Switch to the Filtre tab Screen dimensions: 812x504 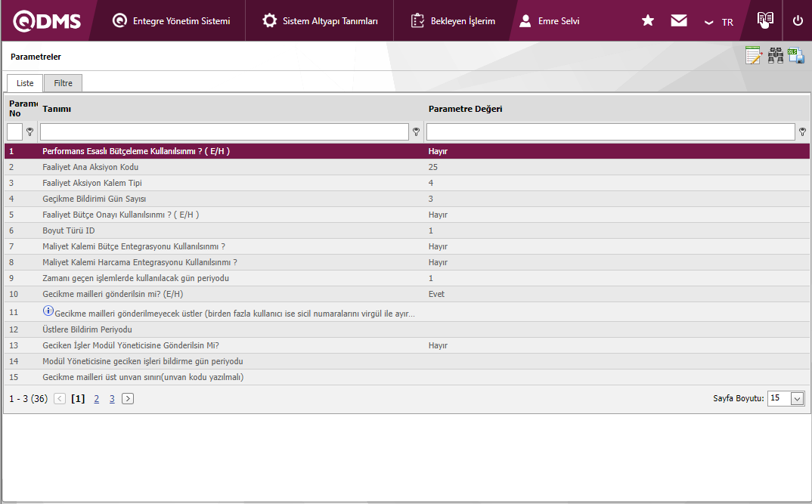pos(63,83)
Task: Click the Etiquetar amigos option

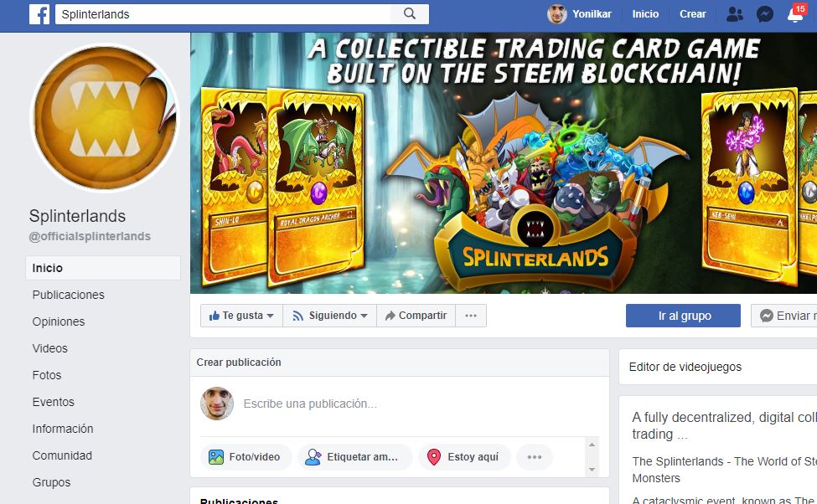Action: coord(354,456)
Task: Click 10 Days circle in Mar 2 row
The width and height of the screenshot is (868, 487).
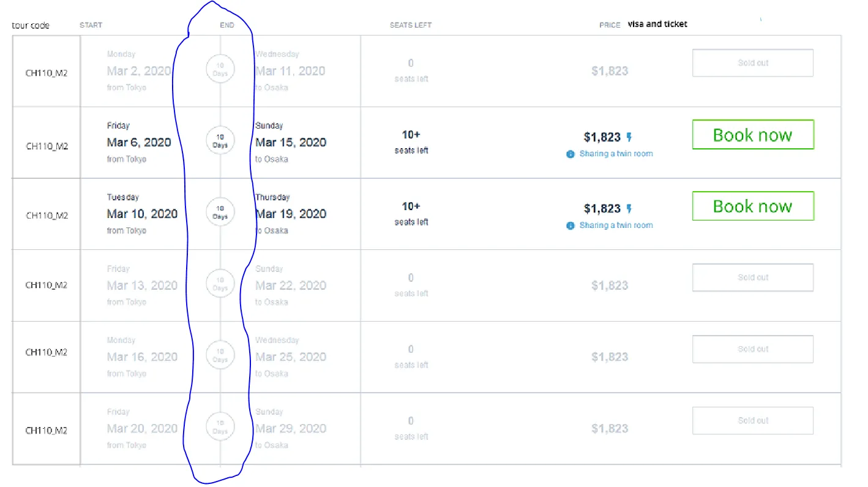Action: 220,69
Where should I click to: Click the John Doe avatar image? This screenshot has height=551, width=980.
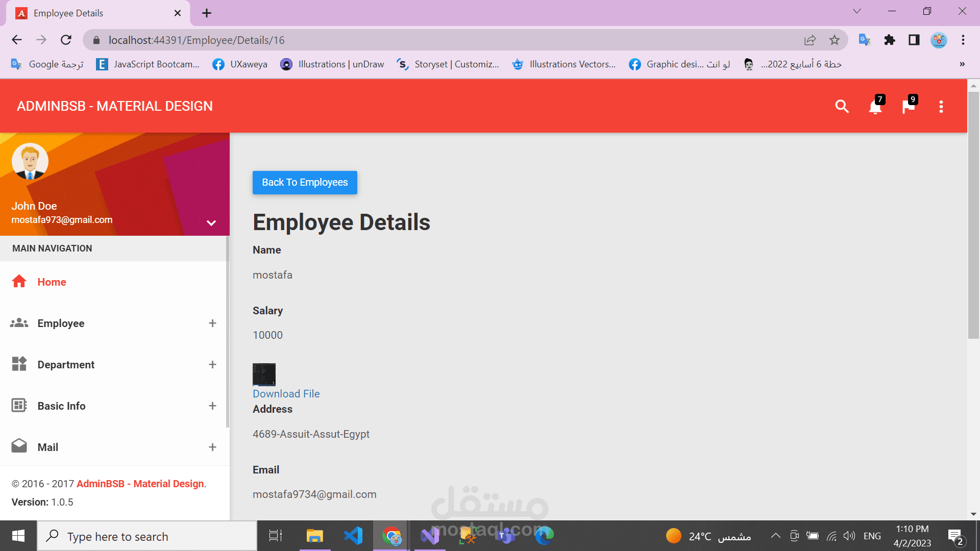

» **TASK DESCRIPTION**: Could you set down the rows again, word for word, from the line with "Task: Click 10 Days circle in Mar 2 row" through the end of the rows, leaving the pictures out?

» **OUTPUT BELOW**:
Task: Click 10 Days circle in Mar 2 row
The width and height of the screenshot is (868, 487).
Action: 220,69
Where should I click to: Click the John Doe avatar image? This screenshot has height=551, width=980.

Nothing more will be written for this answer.